Problem to work on:
Work through the records that follow and return each line containing the word "computer".

Records supplied:
-- Opening Marker --
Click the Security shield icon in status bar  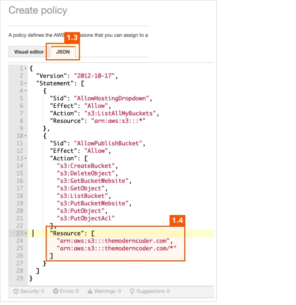point(16,291)

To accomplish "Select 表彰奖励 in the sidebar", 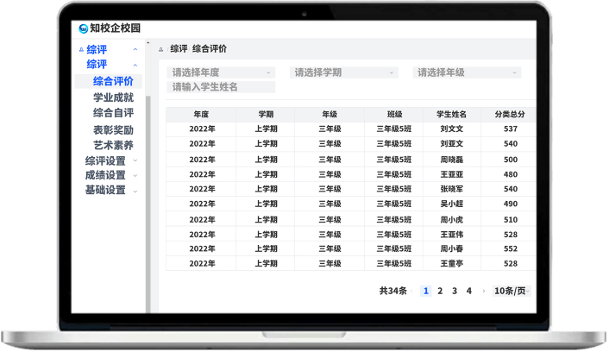I will (x=113, y=129).
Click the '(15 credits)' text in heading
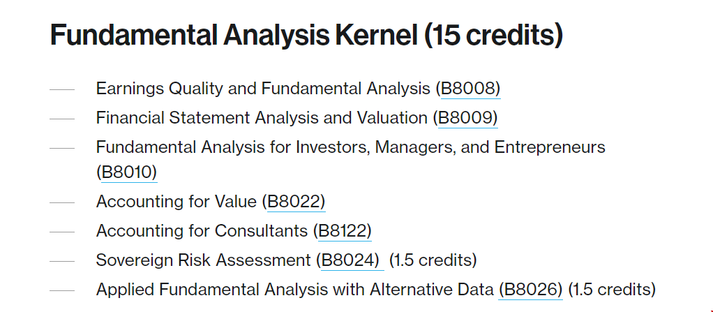Image resolution: width=713 pixels, height=312 pixels. click(x=493, y=35)
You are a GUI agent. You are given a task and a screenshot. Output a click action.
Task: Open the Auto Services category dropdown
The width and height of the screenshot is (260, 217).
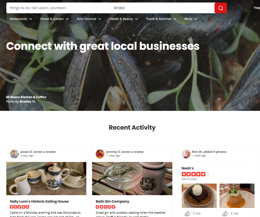[x=89, y=19]
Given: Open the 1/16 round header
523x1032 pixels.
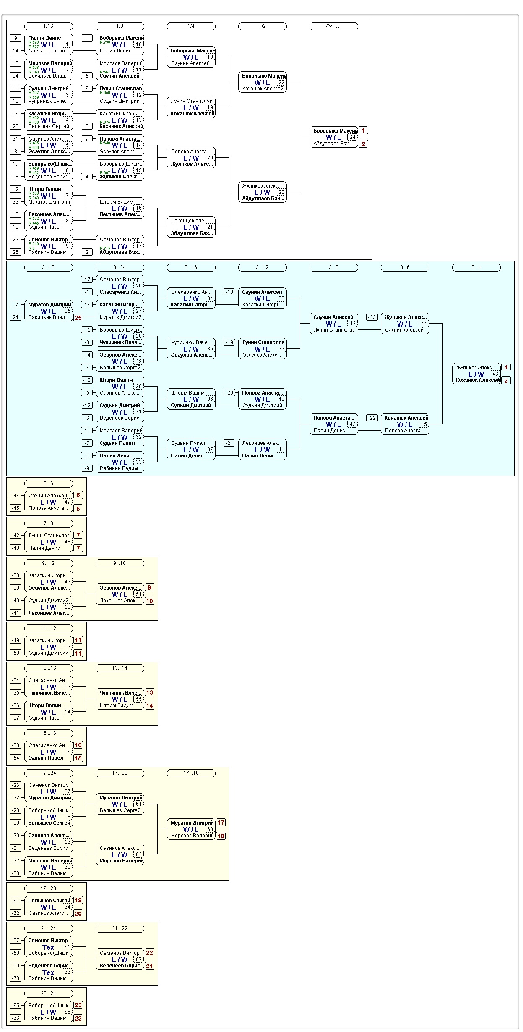Looking at the screenshot, I should (x=49, y=26).

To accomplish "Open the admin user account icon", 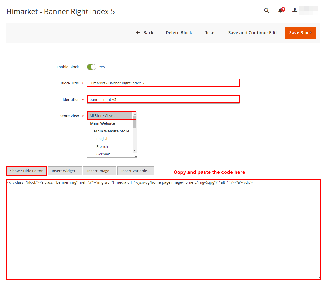I will pyautogui.click(x=295, y=10).
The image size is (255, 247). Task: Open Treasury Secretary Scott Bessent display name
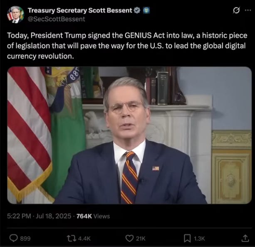coord(80,10)
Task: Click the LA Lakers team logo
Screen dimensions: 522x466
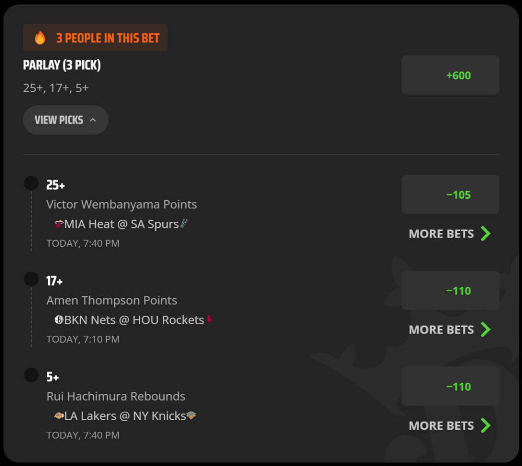Action: tap(59, 415)
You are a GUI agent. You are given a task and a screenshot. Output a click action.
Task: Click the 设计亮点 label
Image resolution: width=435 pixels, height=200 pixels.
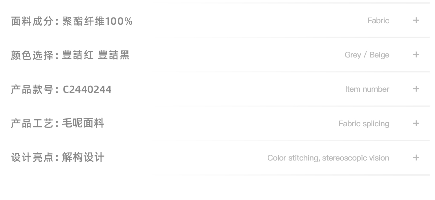32,158
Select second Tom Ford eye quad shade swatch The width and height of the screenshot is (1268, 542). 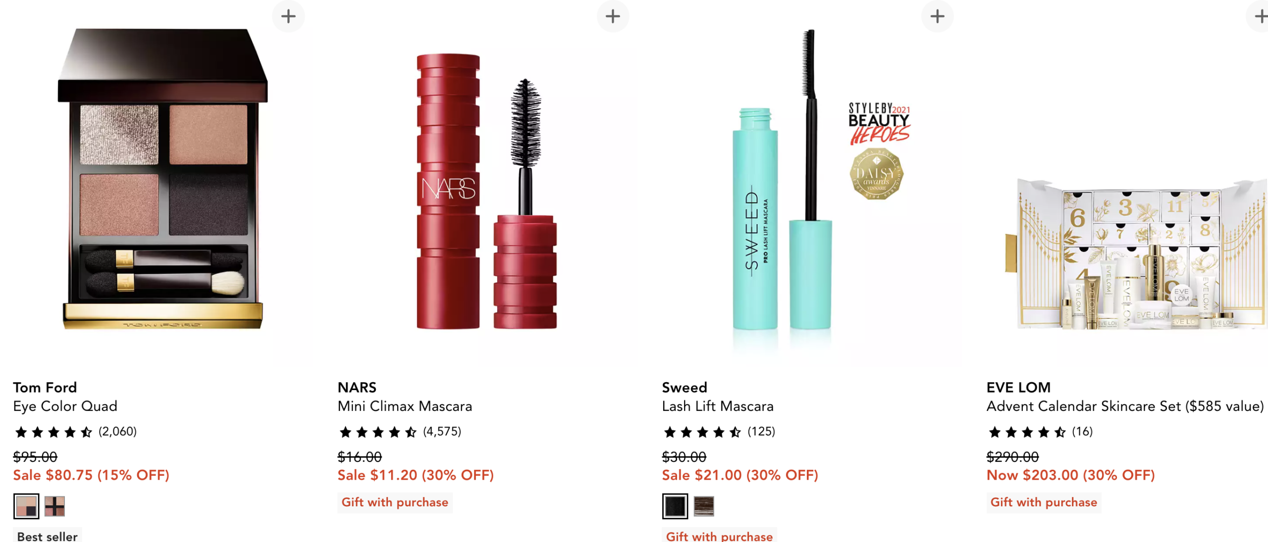tap(54, 506)
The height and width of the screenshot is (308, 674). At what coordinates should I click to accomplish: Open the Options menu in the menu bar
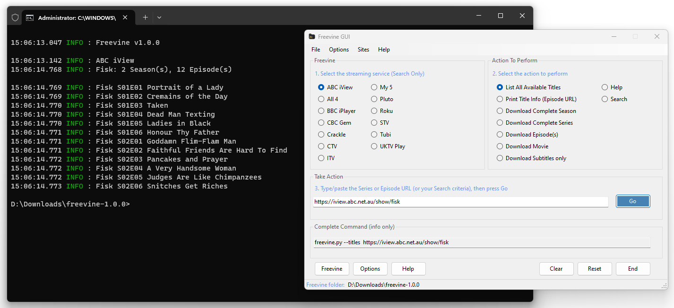[339, 50]
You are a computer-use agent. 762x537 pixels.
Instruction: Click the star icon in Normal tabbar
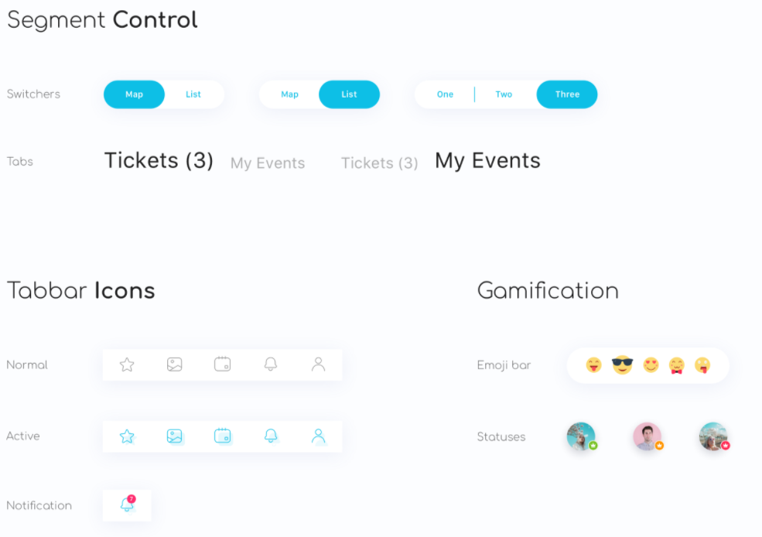[x=127, y=364]
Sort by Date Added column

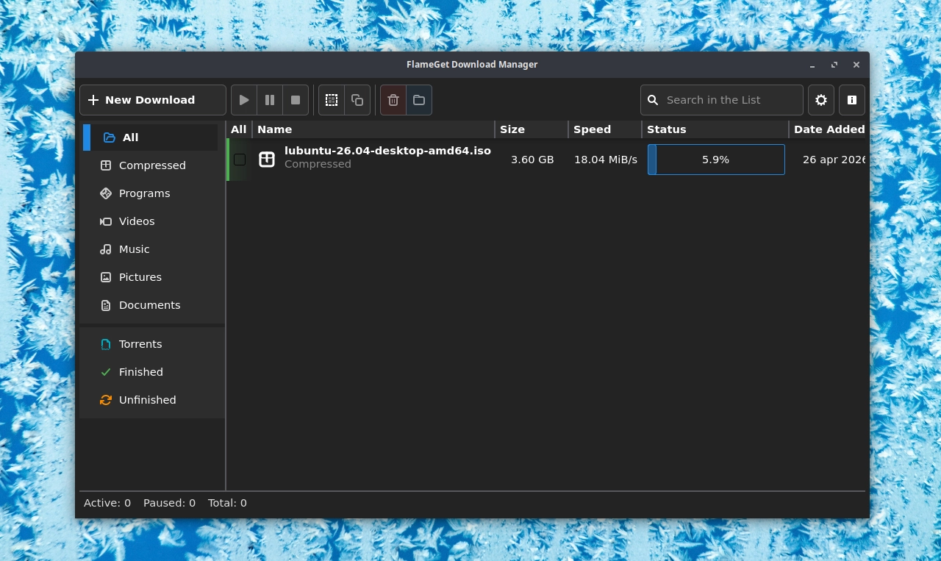tap(829, 129)
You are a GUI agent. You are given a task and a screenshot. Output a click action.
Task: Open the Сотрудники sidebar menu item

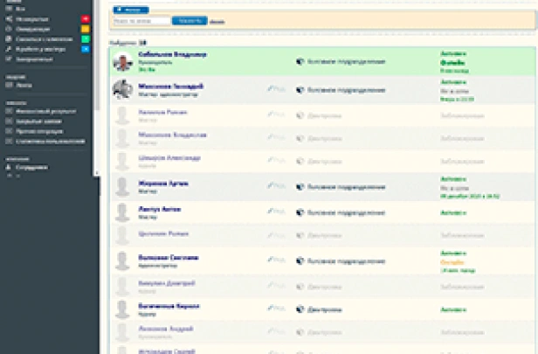click(x=31, y=166)
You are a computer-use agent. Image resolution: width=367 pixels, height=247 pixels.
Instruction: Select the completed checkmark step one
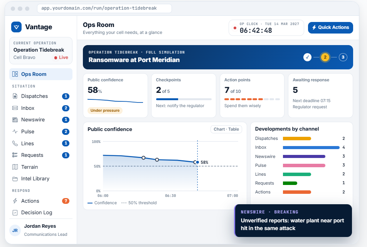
-- Closing Marker --
Exercise answer:
You are a computer-use agent. 762x537 pixels.
You are a computer-use agent. Image resolution: width=367 pixels, height=247 pixels.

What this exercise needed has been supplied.